As time passes, there is a tendency to forget past haring mistakes, but as I traveled to the run site my mind was awash with fear. I encouraged fellow hashers to come along, lets hope they would and I was encouraged that Big Top had stepped up as co-hare – surely she could control him?

Turkish made his latest erection, and gradually the parking area filled with hashers – each discussing bad experiences they’d had on TD’s runs in the past – and each talking about different runs. Big Top was delegated to give the hare brief – where she explained about the Wimp / Rambo split, and without saying it directly, she encouraged us to take the Wimp option – turns out she meant to say “Don’t do the Rambo, it’s shit!”.

Nonetheless, we set off charging through fields (without permission), towards the base of the inevitable ascent. I screwed up the first circle and rejoined the FRBs at the 2nd circle, and started checking up the hill – sure enough a bit over 100m, I spotted some paper, and gave the customary “On! On!” – just at the same time the rest of the pack were directed by Turkish in the opposite direction – the hare himself being an FRB on his own run. What to do? I was joined by Alice, Frozen Dick and Unplugged for a discussion on the side of a rocky mountain. We divided with Unplugged and I scrambling up the trail in reverse. It wasn’t much fun – rocks, trees, wasps, boulders, stones, bees, spiders, shiggy, certainly no opportunity to run.

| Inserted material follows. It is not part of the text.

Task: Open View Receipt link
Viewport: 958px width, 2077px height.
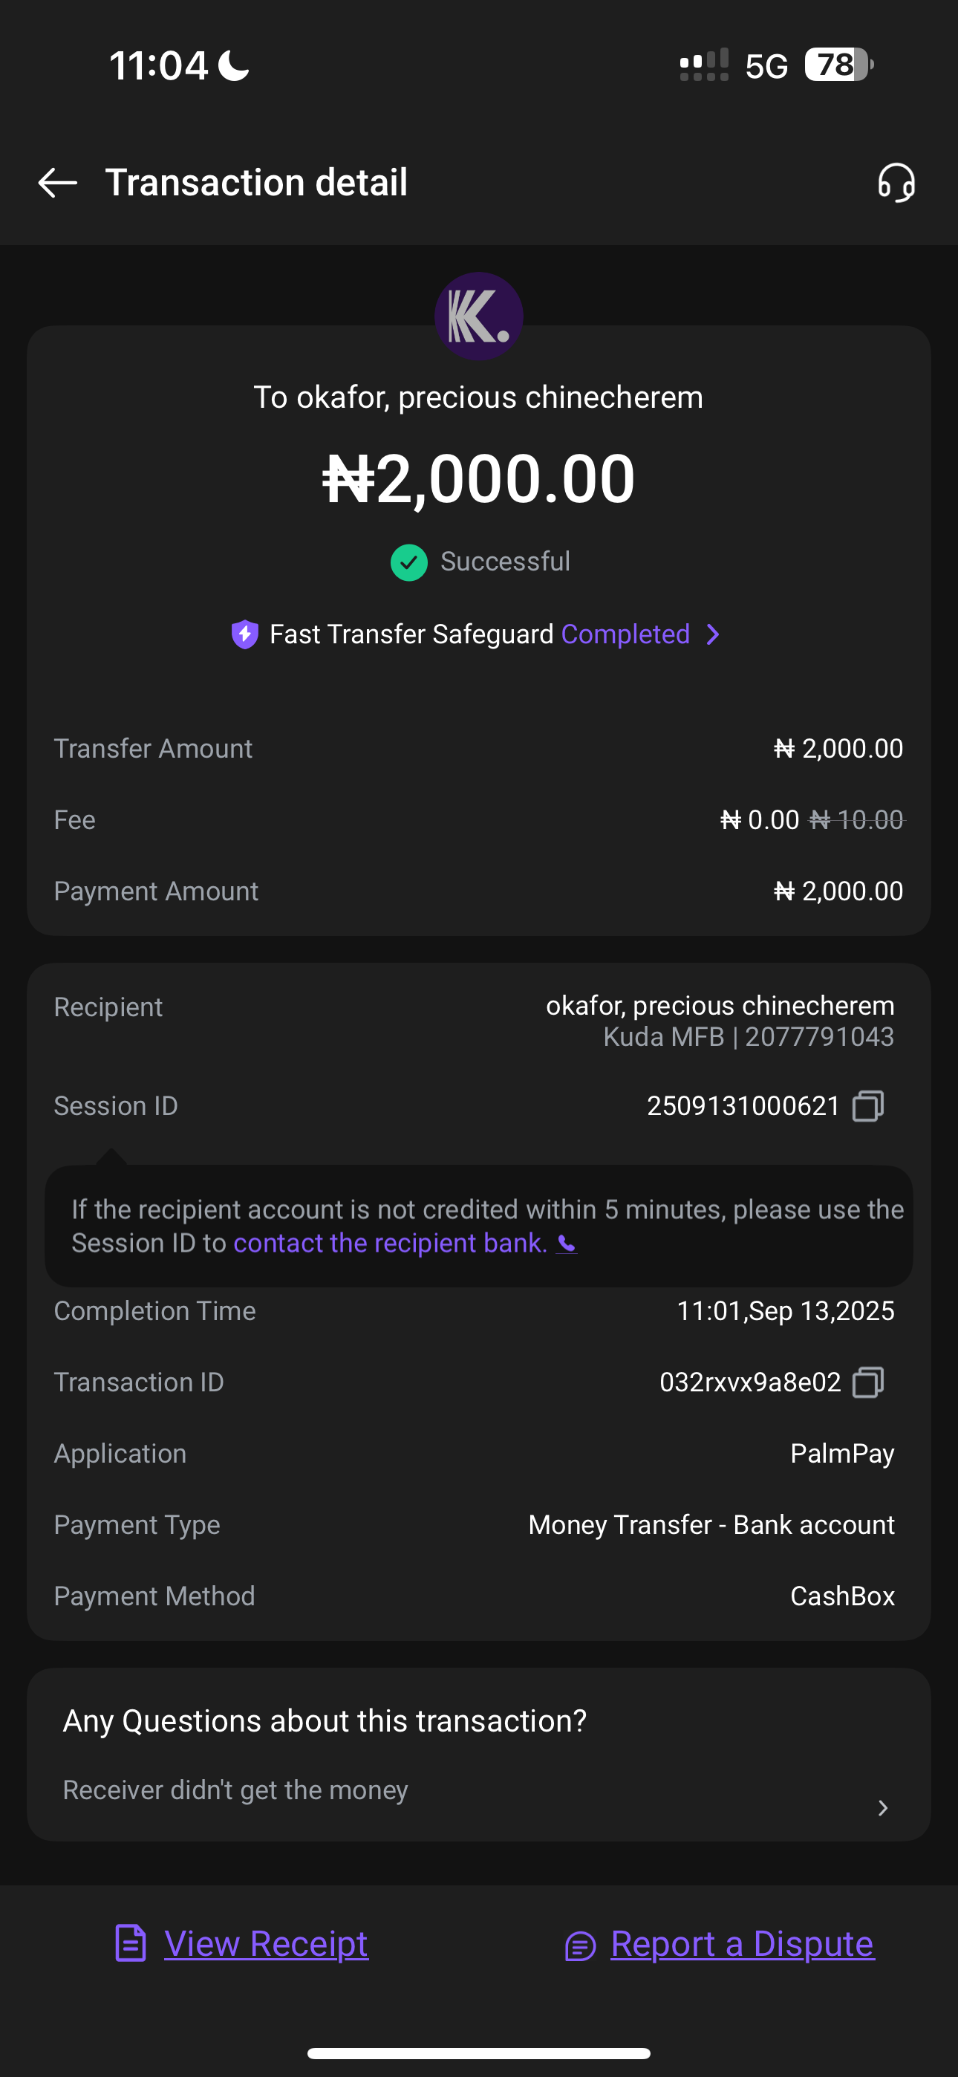Action: point(266,1943)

Eventually we ran into Chuck Wao and HRA, who suggested the other half of the rambo trail was probably even worse, and persuaded us to turn back and face the rocks, spiders, bees etc. again. Finally we emerged into a field and the last 500m or so was great. The beers started flowing. The wimps returned lauding what a nice run they’d had, while none of the FRBs had anything pleasant to say. The circle started, and finally Dog Shit returned, and then later Frozen Dick.